[WHAT IS NEEDED]
Everything from the line that contains "Screen dimensions: 1024x515" to the final line of the data, both ends included, must be set down exactly, apart from the pictures.

[INFORMATION SUPPLIED]
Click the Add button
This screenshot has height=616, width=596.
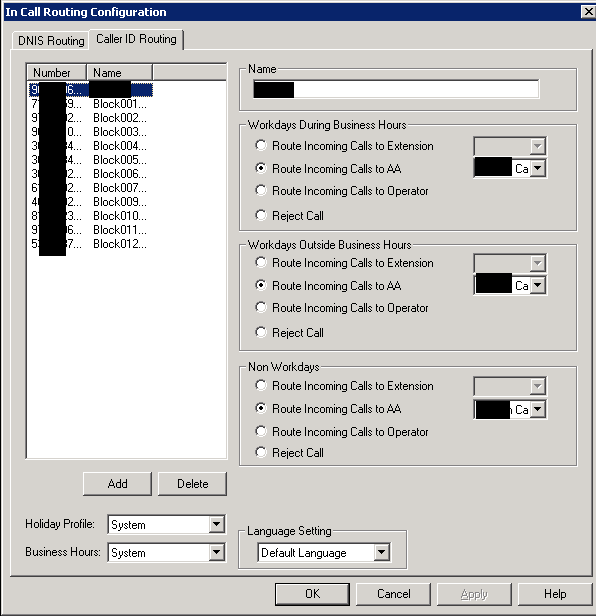117,484
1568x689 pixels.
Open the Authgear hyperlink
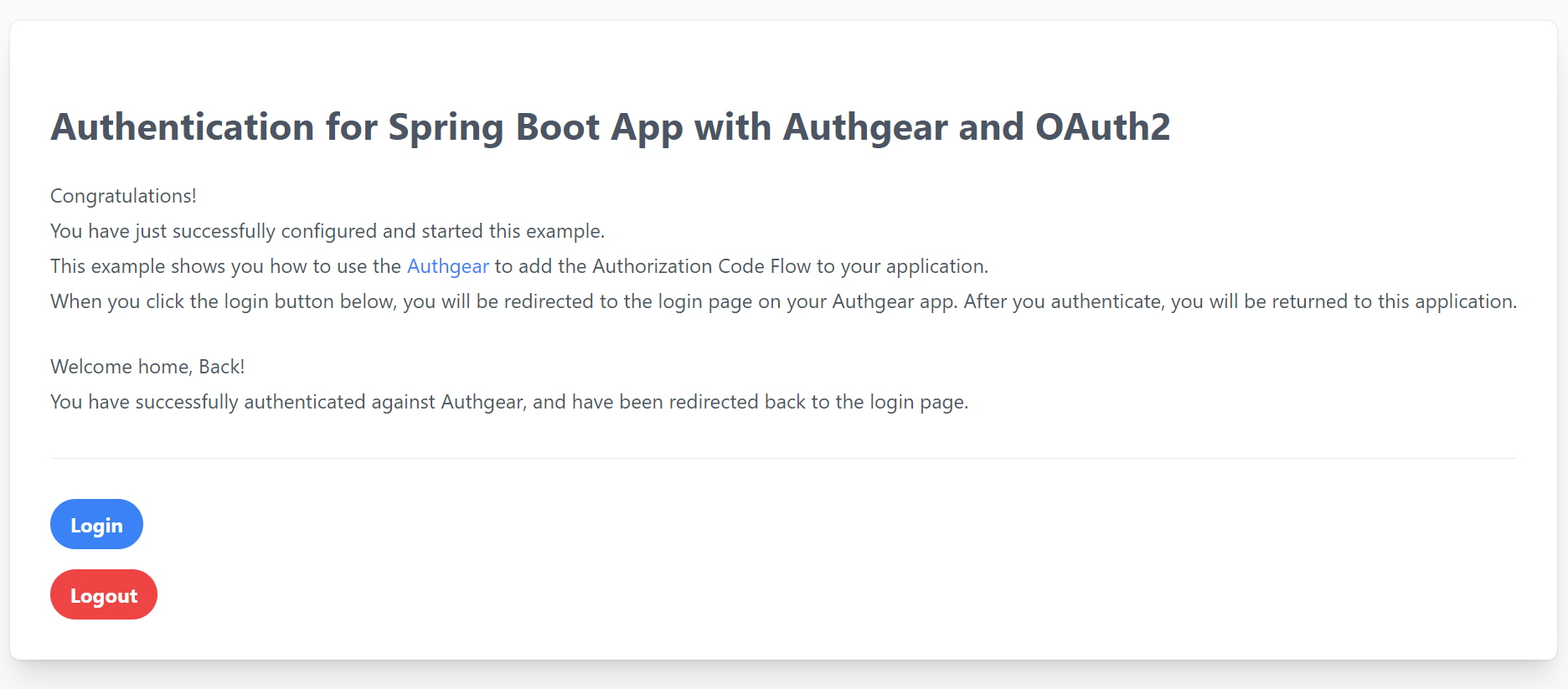coord(447,266)
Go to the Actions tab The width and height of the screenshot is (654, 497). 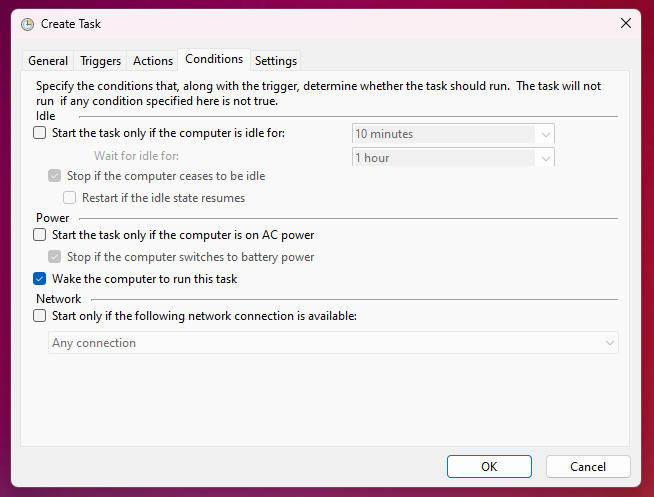tap(153, 61)
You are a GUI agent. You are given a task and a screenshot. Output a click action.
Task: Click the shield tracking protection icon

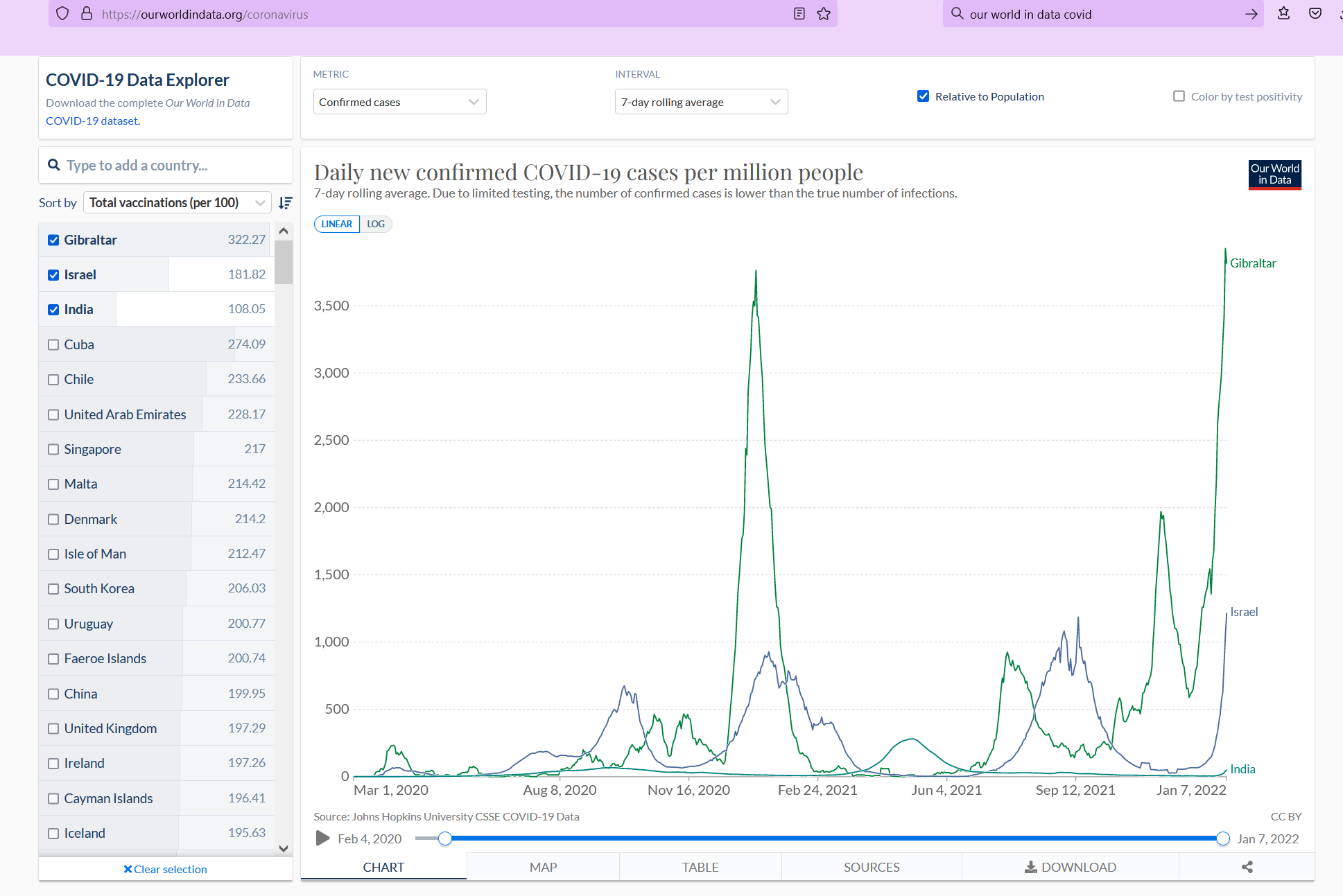coord(62,14)
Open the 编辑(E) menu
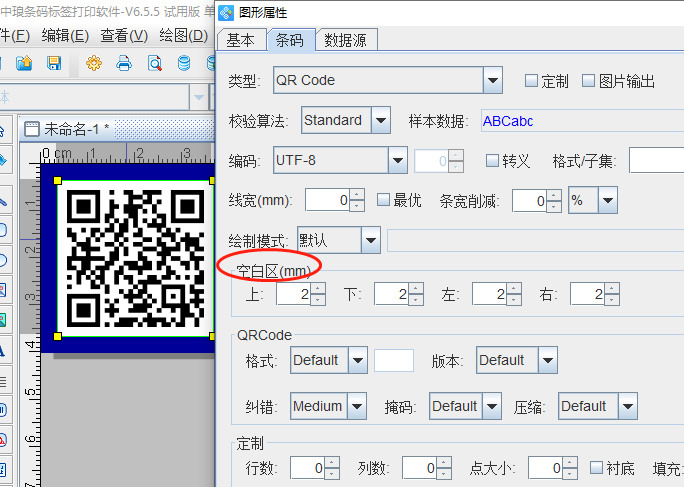Image resolution: width=684 pixels, height=487 pixels. click(64, 35)
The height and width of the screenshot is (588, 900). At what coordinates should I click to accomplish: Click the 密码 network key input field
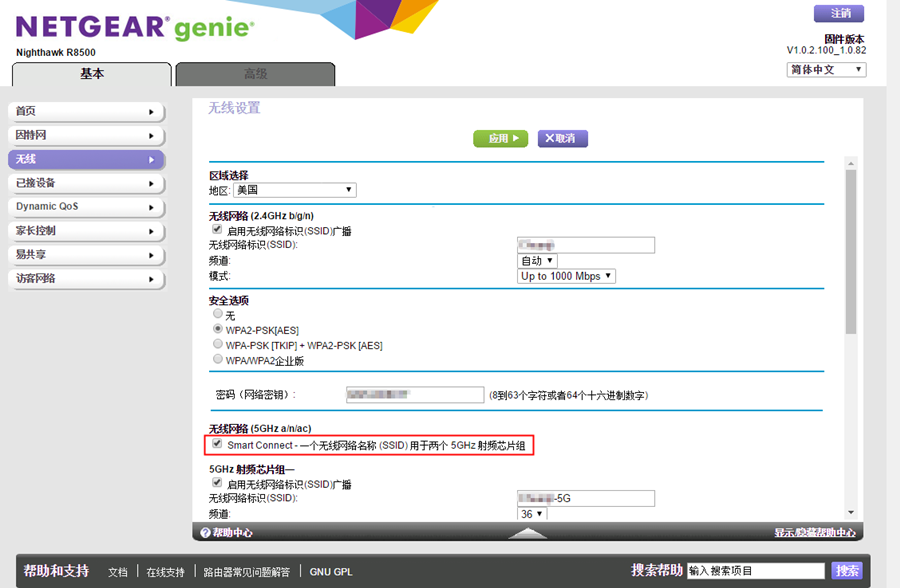[x=414, y=395]
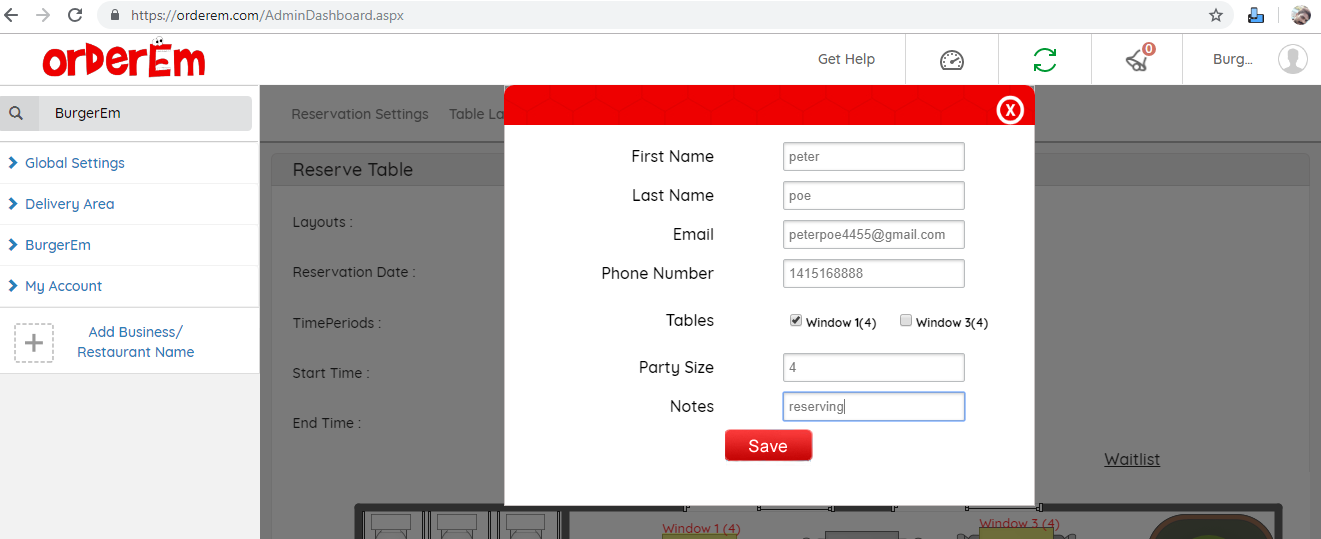Screen dimensions: 1321x539
Task: Expand the My Account section
Action: [63, 286]
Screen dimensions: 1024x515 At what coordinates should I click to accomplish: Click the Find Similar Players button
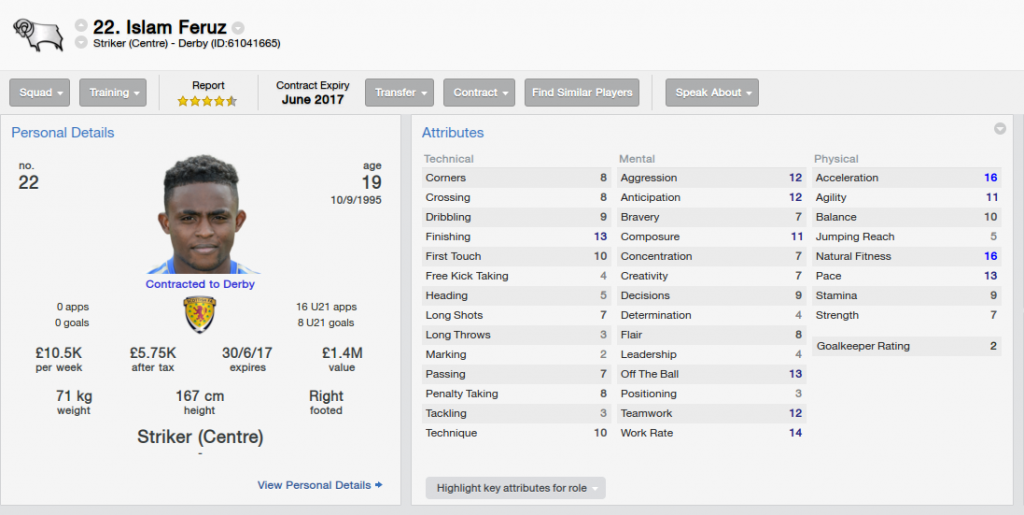click(582, 93)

[RESULT OF THE EXERCISE]
Screen dimensions: 1024x515 At what coordinates should I click to accomplish: Click the Find Similar Players button
click(582, 93)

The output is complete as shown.